= Given text =
[Start of section]
Kansas City has never relied on a single industry or sector for its success. It’s a city that was diversifying before diversification was cool.
Agribusiness always has been and always will be a large part of Kansas City’s commercial identity. It’s the home of some of the biggest dairy, meat processing, food distribution and grain production and storage companies in the United States.
But the Kansas City metro region has grown in many other ways, as well.
Healthcare and life sciences research have developed a strong presence on the business landscape. The city boasts enough fine hospitals that they actually have to compete to keep their beds filled—a big plus for medical care consumers. The city has also seen a significant rise in companies conducting human, animal and plant research and commercialization.
In the tech sector, there are many up-and-com-ing companies making a name for themselves in Kansas City. These scrappy and innovative groups can find great motivation in the fact that two medical information giants make Kansas City their home and have plans to bring thousands of new workers to the area.
Being, as real estate agents quip, “equidistant to both coasts,” Kansas City has also provided great “curb appeal” for the logistics industry and logistics operations of major corporations. Interest runs so high that millions of square feet in industrial space is being built even before committed tenants have been lined up.
And all of this has been happening in addition to the diversity Kansas City boasted before these trends began.
Just look at the breadth of Kansas City’s construction industry; the range includes engineering firms, design groups and contractors. Some say that Kansas City has more engineers per capita than any other city in the world. Two of America’s leading engineering firms, both operating globally, are headquartered in Kansas City. And the city is also well known as an architecture hub for sports stadiums and public buildings.
[End of section]
= Given data =
[Start of section]
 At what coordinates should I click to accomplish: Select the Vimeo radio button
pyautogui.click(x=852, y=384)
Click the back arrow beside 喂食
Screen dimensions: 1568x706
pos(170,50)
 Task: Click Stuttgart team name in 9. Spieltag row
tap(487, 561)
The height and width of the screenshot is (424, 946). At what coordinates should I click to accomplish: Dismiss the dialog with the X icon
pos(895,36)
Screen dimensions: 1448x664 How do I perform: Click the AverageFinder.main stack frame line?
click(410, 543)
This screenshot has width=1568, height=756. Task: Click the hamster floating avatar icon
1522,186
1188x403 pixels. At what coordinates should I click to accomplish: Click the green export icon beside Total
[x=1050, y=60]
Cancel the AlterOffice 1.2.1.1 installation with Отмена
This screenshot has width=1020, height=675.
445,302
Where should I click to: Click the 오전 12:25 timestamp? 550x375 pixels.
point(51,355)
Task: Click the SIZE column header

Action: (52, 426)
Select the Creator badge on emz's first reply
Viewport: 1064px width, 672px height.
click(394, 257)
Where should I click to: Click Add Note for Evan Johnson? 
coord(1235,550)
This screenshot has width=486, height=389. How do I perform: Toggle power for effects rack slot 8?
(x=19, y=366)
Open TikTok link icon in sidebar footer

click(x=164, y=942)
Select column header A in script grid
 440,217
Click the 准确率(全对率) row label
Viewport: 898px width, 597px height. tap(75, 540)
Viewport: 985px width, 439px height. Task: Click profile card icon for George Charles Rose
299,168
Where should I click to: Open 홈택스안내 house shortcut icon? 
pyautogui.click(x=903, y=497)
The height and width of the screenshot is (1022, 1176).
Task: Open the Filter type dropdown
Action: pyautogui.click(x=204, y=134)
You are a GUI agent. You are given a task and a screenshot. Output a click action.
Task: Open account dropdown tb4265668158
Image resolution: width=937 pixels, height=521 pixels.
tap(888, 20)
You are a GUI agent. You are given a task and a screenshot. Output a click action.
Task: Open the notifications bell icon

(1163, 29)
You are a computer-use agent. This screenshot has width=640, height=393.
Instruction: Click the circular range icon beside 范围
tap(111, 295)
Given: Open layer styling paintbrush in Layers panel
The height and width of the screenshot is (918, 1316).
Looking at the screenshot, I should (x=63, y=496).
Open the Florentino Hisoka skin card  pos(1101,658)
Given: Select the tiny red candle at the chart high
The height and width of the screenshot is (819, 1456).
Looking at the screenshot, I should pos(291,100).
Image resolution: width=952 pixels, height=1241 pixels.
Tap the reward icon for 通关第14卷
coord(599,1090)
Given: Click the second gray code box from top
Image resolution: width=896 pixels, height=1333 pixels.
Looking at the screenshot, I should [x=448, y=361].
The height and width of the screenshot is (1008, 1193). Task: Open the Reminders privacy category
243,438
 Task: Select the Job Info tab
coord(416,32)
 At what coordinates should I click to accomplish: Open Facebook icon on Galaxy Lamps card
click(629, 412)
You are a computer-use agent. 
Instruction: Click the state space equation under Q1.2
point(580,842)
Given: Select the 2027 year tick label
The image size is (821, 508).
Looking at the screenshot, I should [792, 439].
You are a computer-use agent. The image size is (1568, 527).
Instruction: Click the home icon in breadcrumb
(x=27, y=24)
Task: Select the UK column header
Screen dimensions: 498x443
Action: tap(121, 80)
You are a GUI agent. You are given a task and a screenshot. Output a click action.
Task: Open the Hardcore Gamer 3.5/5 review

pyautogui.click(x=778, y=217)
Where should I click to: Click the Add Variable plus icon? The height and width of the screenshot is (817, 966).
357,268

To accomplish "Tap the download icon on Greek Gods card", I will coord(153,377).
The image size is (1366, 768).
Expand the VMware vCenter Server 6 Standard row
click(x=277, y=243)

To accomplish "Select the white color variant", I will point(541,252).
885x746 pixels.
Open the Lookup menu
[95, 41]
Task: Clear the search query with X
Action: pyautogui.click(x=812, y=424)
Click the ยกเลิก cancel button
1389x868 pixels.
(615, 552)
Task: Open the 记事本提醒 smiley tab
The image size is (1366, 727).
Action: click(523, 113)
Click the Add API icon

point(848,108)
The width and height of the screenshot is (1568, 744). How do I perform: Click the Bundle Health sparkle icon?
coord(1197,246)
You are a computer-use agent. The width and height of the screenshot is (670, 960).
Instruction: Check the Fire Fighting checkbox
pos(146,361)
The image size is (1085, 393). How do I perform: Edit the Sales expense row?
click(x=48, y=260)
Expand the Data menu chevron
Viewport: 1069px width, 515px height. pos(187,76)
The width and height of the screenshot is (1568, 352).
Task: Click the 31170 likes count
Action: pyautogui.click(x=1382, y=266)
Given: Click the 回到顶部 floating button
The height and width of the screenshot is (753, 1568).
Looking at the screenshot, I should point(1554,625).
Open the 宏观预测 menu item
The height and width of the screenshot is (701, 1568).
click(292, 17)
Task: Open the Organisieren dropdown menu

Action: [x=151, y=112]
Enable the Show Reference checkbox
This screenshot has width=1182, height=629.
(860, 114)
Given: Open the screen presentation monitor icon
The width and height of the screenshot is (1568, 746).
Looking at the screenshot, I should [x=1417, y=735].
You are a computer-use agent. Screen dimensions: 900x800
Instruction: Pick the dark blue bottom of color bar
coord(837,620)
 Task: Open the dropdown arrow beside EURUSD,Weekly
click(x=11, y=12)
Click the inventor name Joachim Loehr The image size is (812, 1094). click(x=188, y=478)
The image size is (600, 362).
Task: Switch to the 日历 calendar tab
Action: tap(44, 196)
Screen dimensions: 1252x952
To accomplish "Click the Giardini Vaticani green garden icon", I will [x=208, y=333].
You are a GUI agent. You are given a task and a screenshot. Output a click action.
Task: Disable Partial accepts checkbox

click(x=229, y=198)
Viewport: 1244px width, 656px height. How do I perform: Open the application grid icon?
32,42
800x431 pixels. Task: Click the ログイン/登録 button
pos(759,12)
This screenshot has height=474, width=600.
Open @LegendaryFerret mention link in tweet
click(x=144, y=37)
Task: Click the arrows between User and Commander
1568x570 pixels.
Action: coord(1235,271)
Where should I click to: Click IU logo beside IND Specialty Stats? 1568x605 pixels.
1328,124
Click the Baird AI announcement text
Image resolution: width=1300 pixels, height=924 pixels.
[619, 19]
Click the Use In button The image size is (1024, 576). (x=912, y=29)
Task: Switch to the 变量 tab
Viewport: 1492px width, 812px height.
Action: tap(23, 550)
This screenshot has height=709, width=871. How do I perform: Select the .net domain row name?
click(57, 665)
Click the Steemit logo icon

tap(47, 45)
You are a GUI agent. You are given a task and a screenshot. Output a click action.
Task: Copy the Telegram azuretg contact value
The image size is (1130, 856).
[End of section]
= Exercises to complete =
(a) According to the text on Kansas City's economy, how many of America's leading engineering firms are headquartered in Kansas City?
(b) Revise the text on Kansas City's economy, starting with "But the Kansas" and going on through "to the area.", with "hospitals" replaced by "medical centers".

= Solved problems =
(a) Two.

(b)
But the Kansas City metro region has grown in many other ways, as well.
Healthcare and life sciences research have developed a strong presence on the business landscape. The city boasts enough fine medical centers that they actually have to compete to keep their beds filled—a big plus for medical care consumers. The city has also seen a significant rise in companies conducting human, animal and plant research and commercialization.
In the tech sector, there are many up-and-com-ing companies making a name for themselves in Kansas City. These scrappy and innovative groups can find great motivation in the fact that two medical information giants make Kansas City their home and have plans to bring thousands of new workers to the area.